Source: iLike to debut downloads on Facebook app

It's not confirmed yet, but one high-level music industry source says iLike may bring downloads to Facebook via its app as soon as this week.

I don't have it confirmed yet, but it appears iLike is preparing to integrate its new music download store into its popular Facebook application sometime soon.

According to one music industry source, Facebook users may be able to start buying downloads from iLike's Facebook app as soon as this week. Seattle-based iLike and its new parent company MySpace aren't wasting anytime testing Facebook.

On Wednesday , MySpace announced that it had aquired iLike for an undisclosed amount of money. The news that the two sides were close to the deal had leaked days ago, so it wasn't a surprise.

But MySpace appears to be positioning itself to either force Facebook to boot iLike's service and risk a public relations backlash, or allow MySpace, its main rival, to profit off of its audience. The situation has to be a little embarrassing for Facebook managers.

The iLike acquisition isn't going to change much, but it is something for MySpace to cheer about. For a long time, Facebook has thrashed Rupert Murdoch's troops in almost every area.

If nothing else, the iLike deal should help morale inside MySpace.

Months ago, iLike began discussing music licensing deals with the four biggest recording companies.

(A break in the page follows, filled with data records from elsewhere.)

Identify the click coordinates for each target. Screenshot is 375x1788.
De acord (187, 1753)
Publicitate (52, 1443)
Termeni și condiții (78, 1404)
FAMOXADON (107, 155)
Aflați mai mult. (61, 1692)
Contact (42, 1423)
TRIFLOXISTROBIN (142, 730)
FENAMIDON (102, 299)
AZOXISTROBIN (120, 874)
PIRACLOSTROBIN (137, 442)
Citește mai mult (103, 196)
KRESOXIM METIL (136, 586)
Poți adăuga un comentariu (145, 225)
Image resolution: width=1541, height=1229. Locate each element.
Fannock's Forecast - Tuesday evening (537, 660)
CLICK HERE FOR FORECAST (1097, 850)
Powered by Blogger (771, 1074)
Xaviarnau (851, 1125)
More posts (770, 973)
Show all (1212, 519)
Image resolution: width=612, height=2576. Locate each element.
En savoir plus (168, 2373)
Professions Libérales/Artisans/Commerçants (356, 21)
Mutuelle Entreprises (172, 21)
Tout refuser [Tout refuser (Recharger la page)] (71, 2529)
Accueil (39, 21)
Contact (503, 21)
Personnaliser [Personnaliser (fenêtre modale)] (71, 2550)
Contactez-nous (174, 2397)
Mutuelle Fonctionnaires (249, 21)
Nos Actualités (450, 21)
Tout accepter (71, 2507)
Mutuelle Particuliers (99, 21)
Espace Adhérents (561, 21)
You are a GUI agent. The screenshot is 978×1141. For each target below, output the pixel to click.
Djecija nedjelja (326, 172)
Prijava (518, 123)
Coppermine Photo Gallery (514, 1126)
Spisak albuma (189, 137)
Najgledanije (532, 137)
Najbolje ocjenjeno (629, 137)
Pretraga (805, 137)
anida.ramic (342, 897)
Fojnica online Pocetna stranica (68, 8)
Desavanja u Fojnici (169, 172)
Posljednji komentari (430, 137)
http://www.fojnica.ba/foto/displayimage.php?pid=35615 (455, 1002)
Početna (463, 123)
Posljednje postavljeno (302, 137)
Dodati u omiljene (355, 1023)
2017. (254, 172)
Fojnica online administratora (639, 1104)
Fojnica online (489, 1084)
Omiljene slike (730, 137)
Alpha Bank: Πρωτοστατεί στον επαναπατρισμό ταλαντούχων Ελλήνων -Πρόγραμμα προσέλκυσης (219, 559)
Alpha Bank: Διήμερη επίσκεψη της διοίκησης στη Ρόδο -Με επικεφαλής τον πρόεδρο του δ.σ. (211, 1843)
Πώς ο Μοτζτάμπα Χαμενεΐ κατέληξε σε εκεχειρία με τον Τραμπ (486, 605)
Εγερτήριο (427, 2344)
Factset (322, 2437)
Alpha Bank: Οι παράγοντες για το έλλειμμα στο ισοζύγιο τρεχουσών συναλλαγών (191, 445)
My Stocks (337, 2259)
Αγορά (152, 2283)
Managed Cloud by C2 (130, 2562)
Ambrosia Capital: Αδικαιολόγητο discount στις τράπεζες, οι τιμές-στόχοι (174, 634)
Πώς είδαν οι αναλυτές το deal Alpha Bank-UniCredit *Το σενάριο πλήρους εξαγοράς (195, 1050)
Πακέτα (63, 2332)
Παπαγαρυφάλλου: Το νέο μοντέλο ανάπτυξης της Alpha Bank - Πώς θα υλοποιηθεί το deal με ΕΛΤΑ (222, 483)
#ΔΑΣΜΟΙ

Last week, CNET News broke the news that the start-up's download store was opening.

Something I couldn't figure out when I first read that MySpace was trying to acquire iLike was why did iLike CEO Ali Partovi continue to pursue licensing deals in the weeks leading up to the acquisition. He must have known that MySpace Music already possessed rights to sell downloads. What would iLike need with its own agreements?

But the music licenses acquired by MySpace Music would not have covered iLike. Last year, iLike learned the hard way that every service has to cut its own deals with the labels. The start-up tried to acquire access to full-length songs from Rhapsody, the music subscription service. The labels put a quick stop to that.

So it makes sense that Partovi continued to pursue the licensing agreements even after MySpace's acquisition of the company looked inevitable.

What this says is that contrary to what some sources have told me, MySpace is interested in iLike's traffic and music service and not just on some bits of its technology.